THE TASK -> Copy out the stretch from the line containing "At what coordinates should I click to accomplish: Click" through the line containing "I will pos(158,135).", swapping "status bar" for "bottom toolbar" and leaving everything else unchanged.

___ DATA PROVIDED

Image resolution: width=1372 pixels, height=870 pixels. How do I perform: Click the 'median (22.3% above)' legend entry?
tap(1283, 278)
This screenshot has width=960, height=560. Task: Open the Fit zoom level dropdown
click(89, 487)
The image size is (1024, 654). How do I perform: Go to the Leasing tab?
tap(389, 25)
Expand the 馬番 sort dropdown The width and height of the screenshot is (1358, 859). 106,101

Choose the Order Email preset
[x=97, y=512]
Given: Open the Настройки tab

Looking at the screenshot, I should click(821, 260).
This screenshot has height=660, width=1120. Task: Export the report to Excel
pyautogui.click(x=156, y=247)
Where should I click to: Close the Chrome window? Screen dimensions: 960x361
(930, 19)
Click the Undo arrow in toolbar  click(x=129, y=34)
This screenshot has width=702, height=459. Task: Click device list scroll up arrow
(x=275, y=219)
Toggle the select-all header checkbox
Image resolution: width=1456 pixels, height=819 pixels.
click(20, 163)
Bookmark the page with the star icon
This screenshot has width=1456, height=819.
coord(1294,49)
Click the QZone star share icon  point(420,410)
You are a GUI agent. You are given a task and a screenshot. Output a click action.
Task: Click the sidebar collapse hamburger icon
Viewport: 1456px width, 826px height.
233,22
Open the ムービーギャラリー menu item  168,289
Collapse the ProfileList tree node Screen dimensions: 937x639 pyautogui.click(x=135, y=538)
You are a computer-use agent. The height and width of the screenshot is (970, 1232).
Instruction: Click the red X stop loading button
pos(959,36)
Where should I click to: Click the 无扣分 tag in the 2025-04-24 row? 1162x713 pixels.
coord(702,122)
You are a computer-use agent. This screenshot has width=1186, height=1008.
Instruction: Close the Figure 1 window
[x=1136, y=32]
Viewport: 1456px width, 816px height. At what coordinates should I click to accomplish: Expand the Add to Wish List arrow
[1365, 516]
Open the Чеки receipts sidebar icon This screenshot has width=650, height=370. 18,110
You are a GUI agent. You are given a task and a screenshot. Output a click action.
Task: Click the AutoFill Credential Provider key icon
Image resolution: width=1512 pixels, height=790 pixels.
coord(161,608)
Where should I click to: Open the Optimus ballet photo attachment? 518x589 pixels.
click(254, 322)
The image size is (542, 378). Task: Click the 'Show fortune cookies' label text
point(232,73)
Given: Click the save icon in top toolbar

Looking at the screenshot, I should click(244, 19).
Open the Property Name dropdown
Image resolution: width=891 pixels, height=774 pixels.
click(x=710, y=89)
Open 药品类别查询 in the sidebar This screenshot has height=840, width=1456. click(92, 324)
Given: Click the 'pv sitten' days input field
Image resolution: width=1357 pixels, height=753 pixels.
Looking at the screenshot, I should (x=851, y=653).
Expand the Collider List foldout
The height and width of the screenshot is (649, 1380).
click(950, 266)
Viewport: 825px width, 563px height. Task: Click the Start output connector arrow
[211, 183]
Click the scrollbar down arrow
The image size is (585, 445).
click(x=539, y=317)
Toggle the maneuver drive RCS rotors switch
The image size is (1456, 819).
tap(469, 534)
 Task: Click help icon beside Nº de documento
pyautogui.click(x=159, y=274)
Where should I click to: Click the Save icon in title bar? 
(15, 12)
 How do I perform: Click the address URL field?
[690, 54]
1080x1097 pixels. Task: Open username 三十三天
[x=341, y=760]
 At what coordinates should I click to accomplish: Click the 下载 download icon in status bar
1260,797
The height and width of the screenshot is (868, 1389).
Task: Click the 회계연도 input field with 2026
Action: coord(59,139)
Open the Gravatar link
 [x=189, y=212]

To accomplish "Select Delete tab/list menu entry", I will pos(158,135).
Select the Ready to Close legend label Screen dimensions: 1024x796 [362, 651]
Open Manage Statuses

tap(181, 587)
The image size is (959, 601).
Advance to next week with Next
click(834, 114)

______

ANSWER FOR THE TASK ->
 At what coordinates should I click to accomplish: Click the 下载 download icon in bottom toolbar
1260,797
The height and width of the screenshot is (868, 1389).
Task: Click the 회계연도 input field with 2026
Action: coord(59,139)
Open the Gravatar link
 [x=189, y=212]

To accomplish "Select Delete tab/list menu entry", I will pos(158,135).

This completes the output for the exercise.